M:このアルバムでは、実験的なことはせず、できるだけオリジナルなものを残すことがとても重要だったんだ。マーカス・ナンドはほぼ100%ヴィトのパートを演奏してるんだ。それも違うキーで、かなり不可能な作業をやってくれた。ソレン・アンダーセンとは13年以上一緒に仕事をしてきたけど、彼は最も信用でき、マイク・トランプのことを最も良く知っている人物なんだ。目をつぶってもいいし、ビールを飲みに行ってもいい。スタジオに戻ると、まさに思い通りの状態にしてくれるんだ。
Q: 今回のアルバムのジャケットについての質問です。バラと動物の頭蓋骨2つが描かれています。このカヴァーは何かを意味しているんでしょうか?
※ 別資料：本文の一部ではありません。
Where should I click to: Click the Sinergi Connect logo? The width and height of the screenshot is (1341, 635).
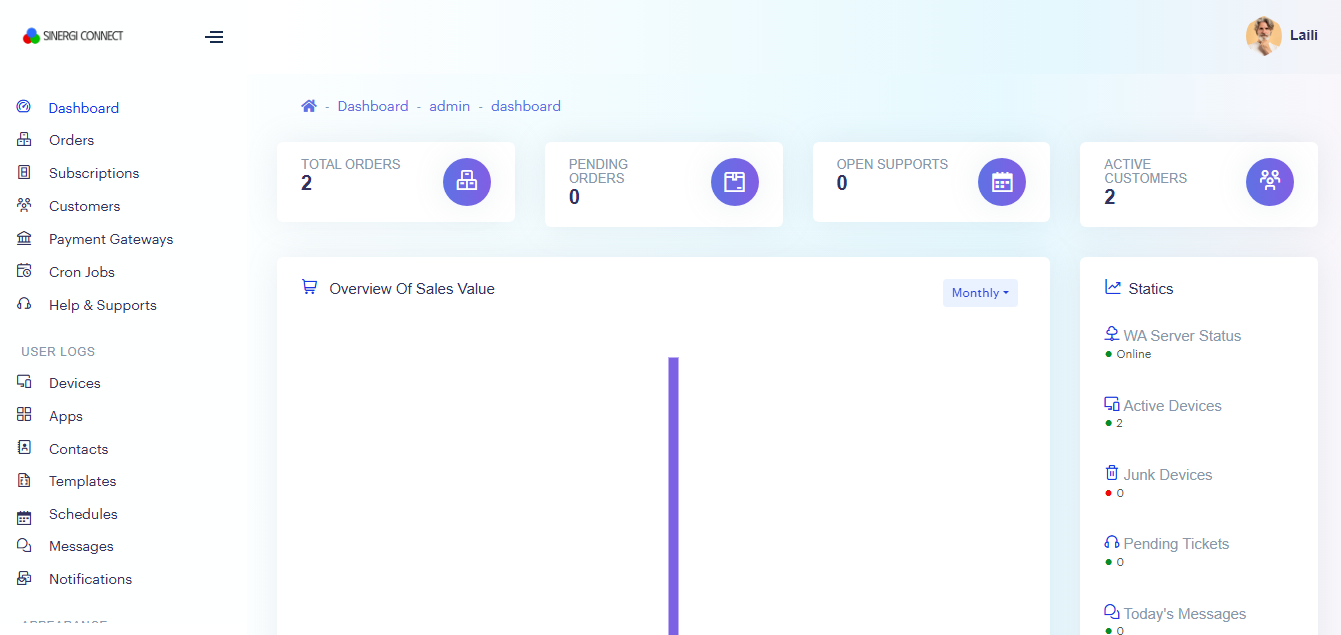coord(74,36)
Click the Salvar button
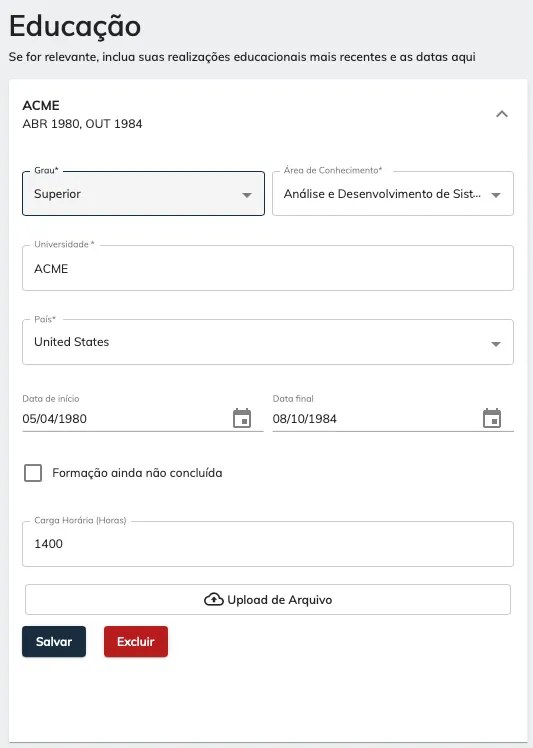 (x=54, y=642)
M:何か魔法のようなストーリーや気の利いた答えがあれば良いんだけどね。でも単にこのアルバムがどういうものなのか、はっきりとした印象を与えるものを友人に頼んだだけなんだ。俺はこれをコンサート・ポスターと呼ぶこともある。これを見れば、今夜俺が何を演奏するのか、疑う余地はないからね。
Q: 日本のファンにはこのアルバムのどこに注目をして聴いてもらいたいと思っていますか?
M:オー日本かい⁈ 日本がなければ、WHITE LIONもなかったかもしれないということを、ファンの皆には是非覚えていてほしいんだ。もし1984年にVictor/JVCとバンドが契約せず、「FIGHT TO SURVIVE」をリリースしなかったら…。ヨーロッパ全土がそれを輸入し、アメリカでまだ知られる前に、ヨーロッパのアンダーグラウンド・シーンで大きくなっていなかったら、WHITE LIONもなかったかもしれない。俺たちがそういったスタートを切れたのはとても重要だったんだ。だから日本のファンというのは今回の新譜に収録された曲の一部でもあるんだよ。彼らがバンドに命を与えてくれたからね。
Q: あなたのファンの多くはWHITE LIONはあなたとヴィト・ブラッタのバンドであると認識しています。過去何度かあなたは彼とWHITE LIONの再結成について話し合ったと思いますが、いまだ実現はしていません。それは何故でしたか?
M:そうだね。ヴィトと自分がバンドの核であることは否定しないよ。そのとおりだ。ただ実際WHITE LIONの再結成については、彼と只の1回も話し合ったことは無いし、これからも起こりえない。マイク・トランプだけがこの世で唯一WHITE LIONを名乗れるんだ。
Q: WHITE LIONの再結成は無いと仰いましたが、肝心のヴィトは現在どうしているのでしょうか?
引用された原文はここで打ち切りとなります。